Die Lehre von der Aufnahme Mariens in den Himmel

Im Namen des Vaters und des Sohnes und des Heiligen Geistes. Amen.

Geliebte im Herrn!

Maria ist die Ersterlöste ihres Sohnes. Es war offensichtlich in Gottes Plan bestimmt, daß diejenige, durch deren Vermittlung der ganzen Welt das Heil zuteil werden sollte, auch als erste die Frucht der Erlösung an sich erfahren durfte. Maria ist die Vollerlöste; an ihr ist die Erlösung zur Vollendung gekommen. Bei keinem anderen Menschen ist das bisher der Fall gewesen. Nur sie hat die Vollendung der Erlösung erlangt. Sie blieb von der Erbsünde und von jeder persönlichen Sünde bewahrt. Sie ist die Sündlose. Maria hat am Leben ihres Sohnes wie alle Erlösten Anteil genommen und Anteil bekommen. Aber der Anteil, den sie empfangen hat, ist größer als bei jedem anderen Sterblichen. Maria ist in das Auferstehungsleben ihres Sohnes einbezogen worden, doch diese Einbeziehung übersteigt jede andere eines erlösten Menschen. Sie ist die Vollerlöste.
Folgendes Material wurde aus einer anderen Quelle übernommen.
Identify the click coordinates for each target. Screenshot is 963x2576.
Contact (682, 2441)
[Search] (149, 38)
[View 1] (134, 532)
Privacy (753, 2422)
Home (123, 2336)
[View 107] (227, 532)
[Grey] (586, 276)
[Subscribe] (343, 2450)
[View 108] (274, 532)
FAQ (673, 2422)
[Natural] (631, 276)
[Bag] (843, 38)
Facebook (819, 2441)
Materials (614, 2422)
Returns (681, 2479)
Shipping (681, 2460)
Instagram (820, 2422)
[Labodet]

Maria ist trotz dieser engen Verbindung mit ihrem Sohne der Vergänglichkeit unterworfen gewesen. Maria hat ihre irdische Lebenszeit zu einem bestimmten Zeitpunkt beendet. Sie ist durch das Tor des Todes hindurchgeschritten wie andere auch. Aber auf ihr lag nicht dieselbe Notwendigkeit zu sterben wie auf den anderen Menschen, weil sie eben von der Sünde bewahrt geblieben ist. Bei ihr hatte der Tod nicht die gleiche, drückende Schuldigkeit wie bei den Menschen, die durch die Erbsünde hindurchgegangen sind. Sie sollte das Schicksal ihres Sohnes, der gestorben ist, teilen. Wie hätte sie es ausgehalten, dieses Schicksal nicht zu teilen? Es sollte sich an ihr das Wort erfüllen, das für Jesus gilt: „Mußte nicht der Messias alles dies leiden, um so in seine Herrlichkeit einzugehen?“ Oder das andere Wort: „Allezeit tragen wir das Sterben Jesu an unserem Leibe herum, damit auch das Leben Jesu an unserem Leibe offenbar werde.“ So hat auch Maria diese irdische Lebenszeit abgeschlossen. Aber ihr Heimgang war von einer anderen Qualität und hatte einen anderen Sinn als bei den übrigen Menschen. Ihre Beendigung der irdischen Lebenszeit war ein Sich-selbst-Verzehren in der Glut der Liebe, die Gott in ihr entzündet hatte. Ihr Tod war nicht der Sold der Sünde, sondern die Pforte des Lebens. Ihr Sterben war nicht ein Werkzeug des Zornes Gottes, sondern ihr Sterben war der Weg zur Verwandlung ihres irdischen, vergänglichen Lebens in das himmlische, unvergängliche Leben. Der Tod Mariens hatte eine andere Qualität als bei den übrigen Menschen. Er war ein Hinübergehen von den vergänglichen Formen dieser Welt in die unvergängliche Lebensweise des Himmels. An dieser unvergänglichen Lebensweise des Himmels nimmt aber bei Maria, der Erst- und Vollerlösten, nicht nur die Seele teil, sondern auch der Leib. Maria lebt in verklärter Leiblichkeit.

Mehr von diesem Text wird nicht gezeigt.